After a student fills out the form, Pride will reach out to them, letting them know that they are working on what options they have available.

"We’re going to follow up with those folks saying ‘Okay here are options that you have for housing. Here are options that you have for food. Here is what we are going to do to support you,’” Patterson said.

Community members have also reached out to Pride, offering housing and resources to those who need it.

“I had two people within an hour of the form going up text me directly saying ‘Hey I have room if you have folks who need it,’” Patterson said. “I think that’s really incredible to show how amazing the LGBTQ+ community and the larger Bloomington-Normal community as a whole is.”

The housing closure can negatively impact students in several ways. They might not have a safe or accepting place to come home to, they might not have a guarantee for food on their plate and they might not have reliable internet access to complete online coursework.

Housing closures and social distancing can also take a toll on relationships formed at the university, the support groups and communities students have come to form during their time at ISU.

“For folks who have really found their home on college campuses and who rely on those support systems [it] is going to be really detrimental,” Patterson said. “We’re lucky we have video chat, social media and things like that, but I still think it’s going to take a big toll on all of our students.”

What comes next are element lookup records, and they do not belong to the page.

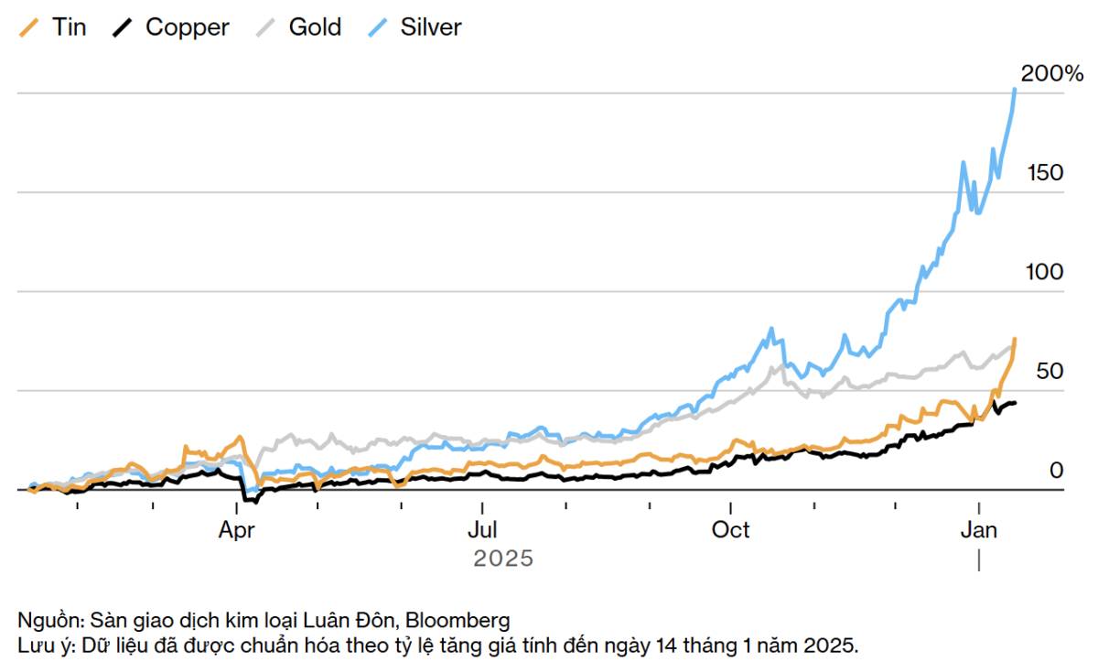The width and height of the screenshot is (1098, 662).
Task: Select the Silver legend label
Action: [431, 27]
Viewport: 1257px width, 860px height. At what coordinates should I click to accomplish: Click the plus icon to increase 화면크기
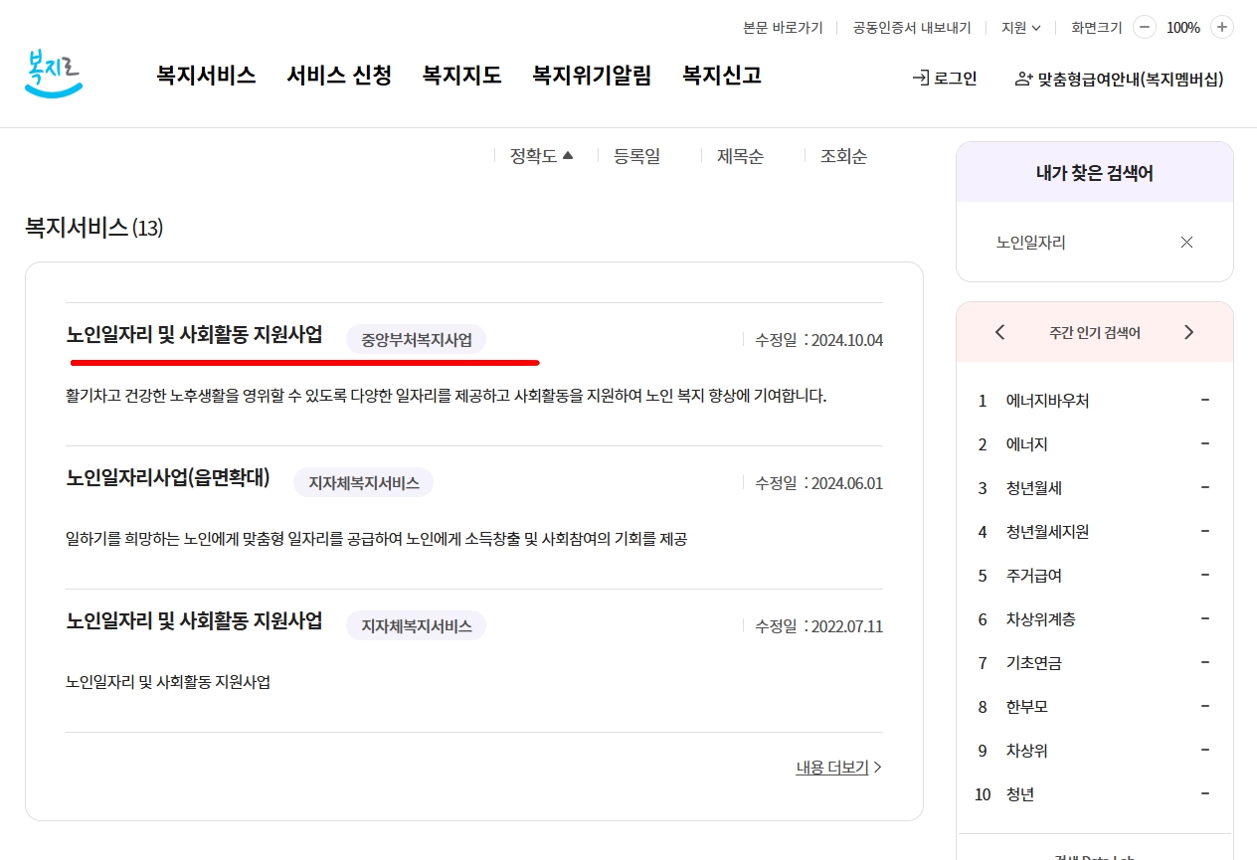point(1224,27)
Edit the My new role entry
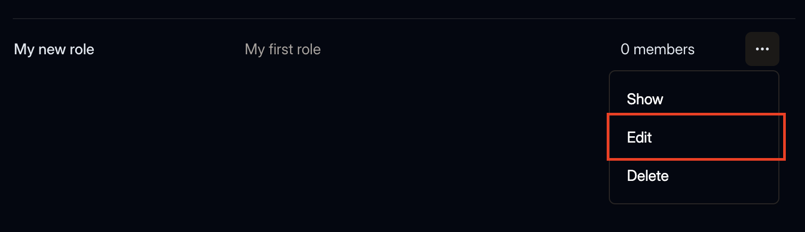The height and width of the screenshot is (232, 805). click(639, 138)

For the Emergency Needs Survey, Pride has gotten a large amount of support and students saying that they need assistance.

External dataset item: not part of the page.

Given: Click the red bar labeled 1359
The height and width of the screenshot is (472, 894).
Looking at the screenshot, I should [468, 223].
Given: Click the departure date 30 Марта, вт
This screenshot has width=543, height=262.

“Seeing people stepping up and showing that they’re ready to help out people in their community really speaks to what we need right now,” Patterson said.

Currently, Pride is working on assisting those who filled out the survey and evaluating what needs to happen. Whether that is finding students a place to stay at community member’s houses or other students’ apartments or crowdsourcing food donations.

Those interested in helping with the cause in whatever way can contact Pride on any social media platforms or by emailing

Patterson adds that once Pride gets an action plan of what students need right now, then they will be able to do more reach out efforts to recruit those able to help.

“Check in on your neighbors, peers, classmates, roommates and friends because you don’t know what situations other people are in,” Patterson said. “And check in on folks mentally, emotionally and ask if there are any resources that the people around them are needing.”